Most quantitative assessments of civil conflict draw on yearly country-level data to determine a baseline hazard of conflict onset. The first problem with such analyses is that they assume that civil conflicts are distributed uniformly throughout the country. This is rarely the case; most intrastate armed conflicts take place in the periphery of the country, well away from the capital and often along international borders. The second problem with most quantitative analyses of conflict is that they ignore factors associated with the precipitation of violence, such as elections
and natural disasters and other trigger mechanisms. Given that baseline hazards are relatively static, most of the temporal variation in risk is associated with such precipitating factors. Analysts fail to disaggregate temporally as well as spatially.

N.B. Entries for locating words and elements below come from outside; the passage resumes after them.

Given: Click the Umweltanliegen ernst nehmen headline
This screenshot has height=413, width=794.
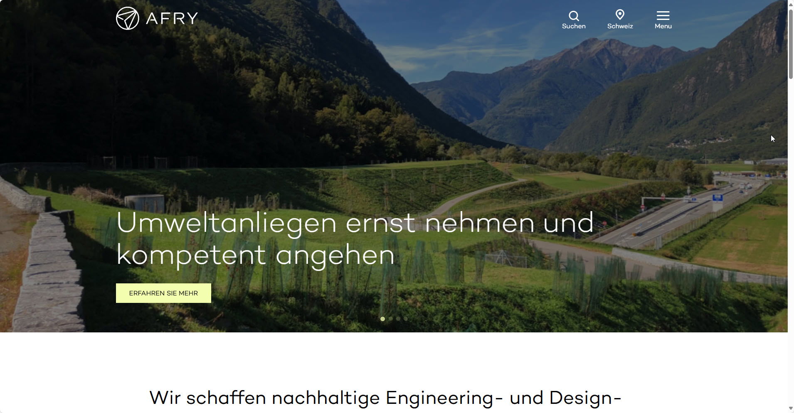Looking at the screenshot, I should tap(355, 238).
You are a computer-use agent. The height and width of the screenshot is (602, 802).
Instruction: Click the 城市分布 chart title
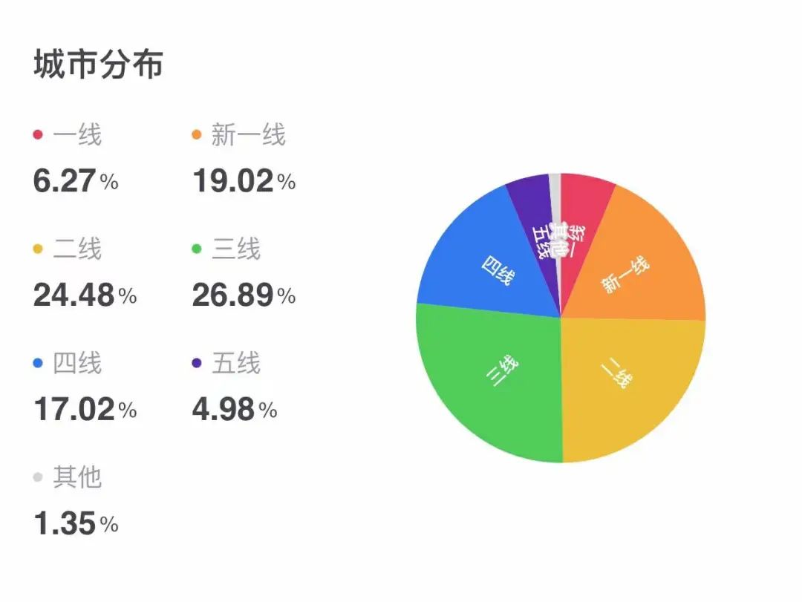(98, 65)
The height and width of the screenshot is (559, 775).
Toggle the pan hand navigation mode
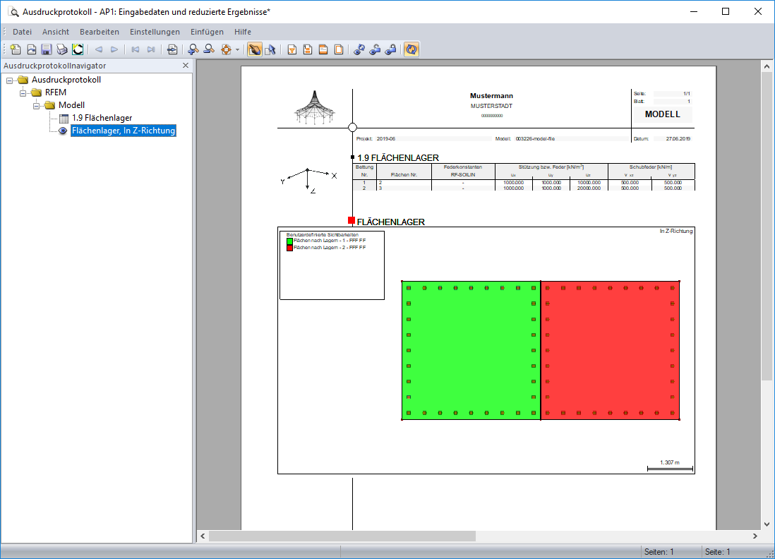click(255, 49)
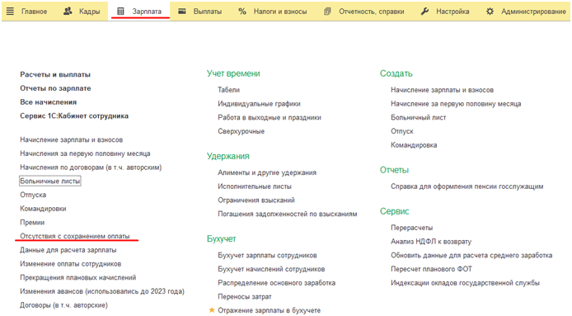Open Бухучет зарплаты сотрудников
Viewport: 572px width, 316px height.
coord(267,255)
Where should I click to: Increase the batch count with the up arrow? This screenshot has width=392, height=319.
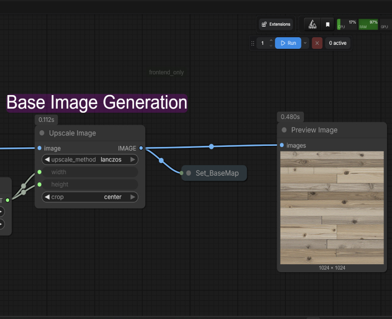271,41
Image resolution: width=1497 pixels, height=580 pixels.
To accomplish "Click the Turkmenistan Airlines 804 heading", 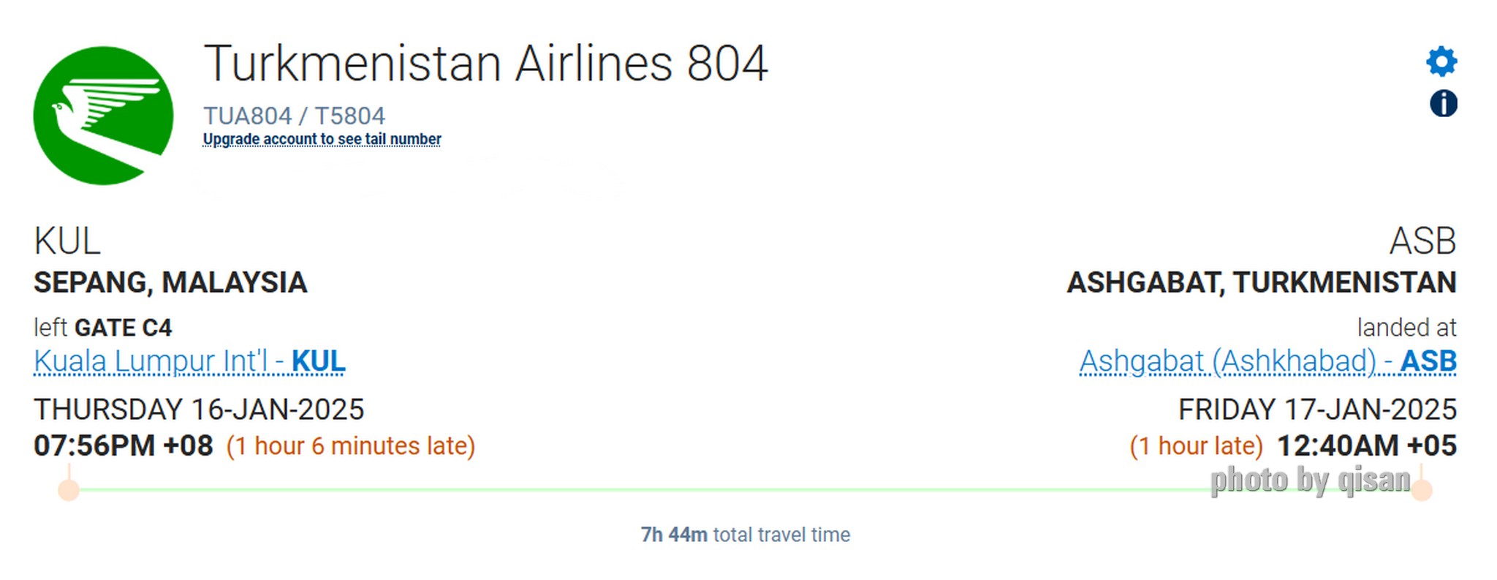I will 485,64.
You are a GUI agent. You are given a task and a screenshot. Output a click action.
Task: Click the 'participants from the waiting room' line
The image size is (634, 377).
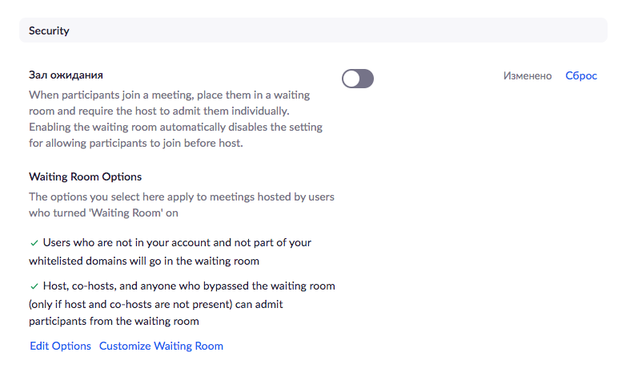coord(113,322)
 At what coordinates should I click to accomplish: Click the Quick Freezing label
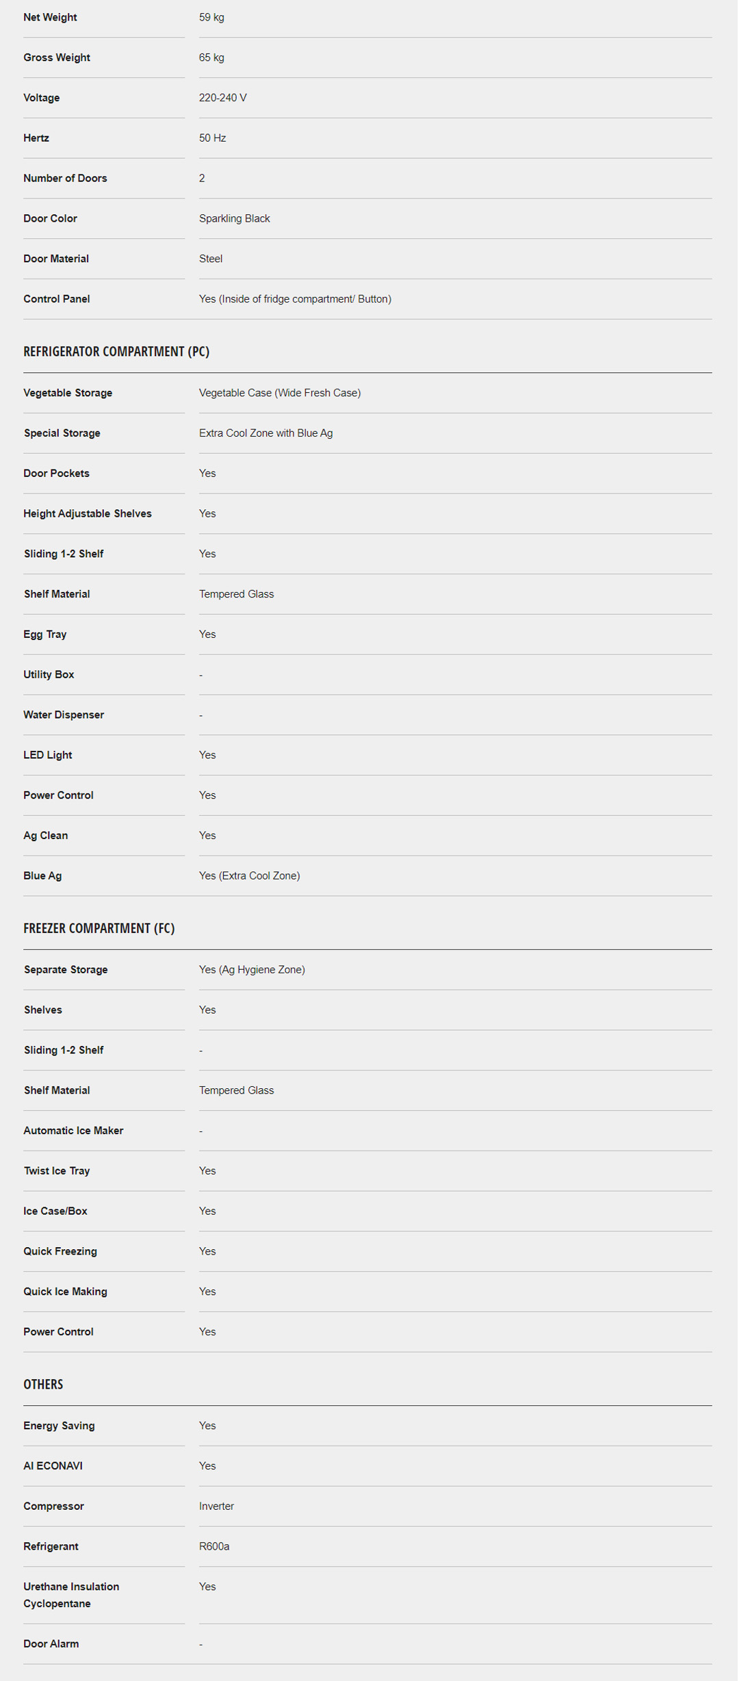(60, 1251)
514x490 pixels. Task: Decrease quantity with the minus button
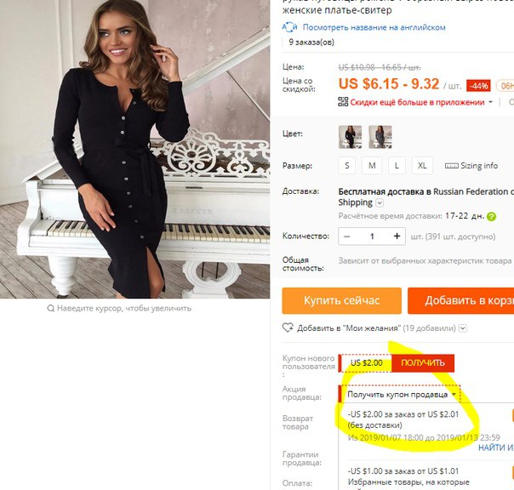347,236
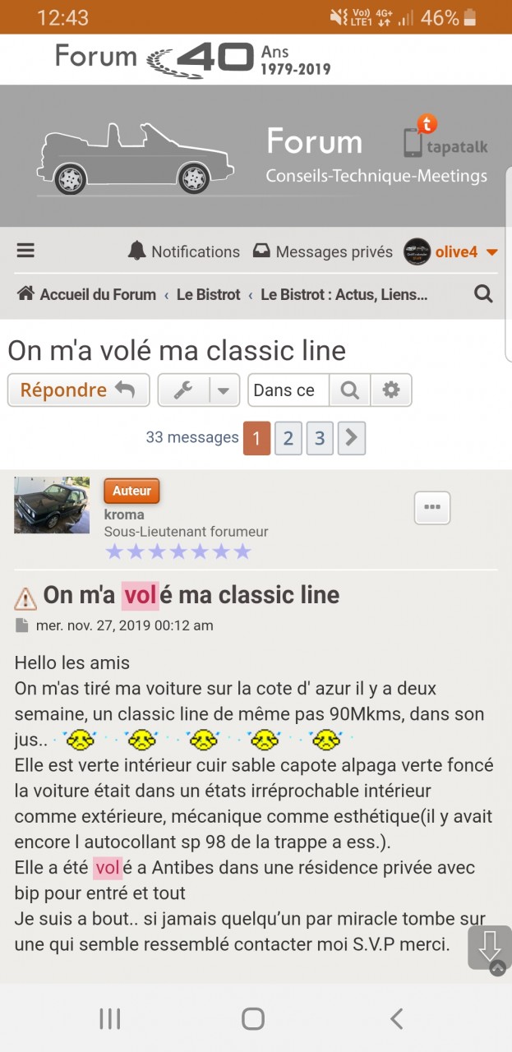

To more adequately assess the base-line hazard and specific population at risk of armed conflict, geo-referenced data from Asia are analyzed with simulation models of both national and sub-national conflict. The two models are integrated to generate maps of the predicted risk of armed conflict, within and across countries. Aspects of social, economic and political exclusion as well as endemic poverty and physical geography are featured as the principal indicators of latent conflict. A closer presentation of the results for Nepal and the Philippines serves to highlight the advantages of focusing on the location of conflict. This paper attempts to address these two problems by identifying these precipitating factors in combination with subnational data makes it possible to explain both the timing and location of civil conflict.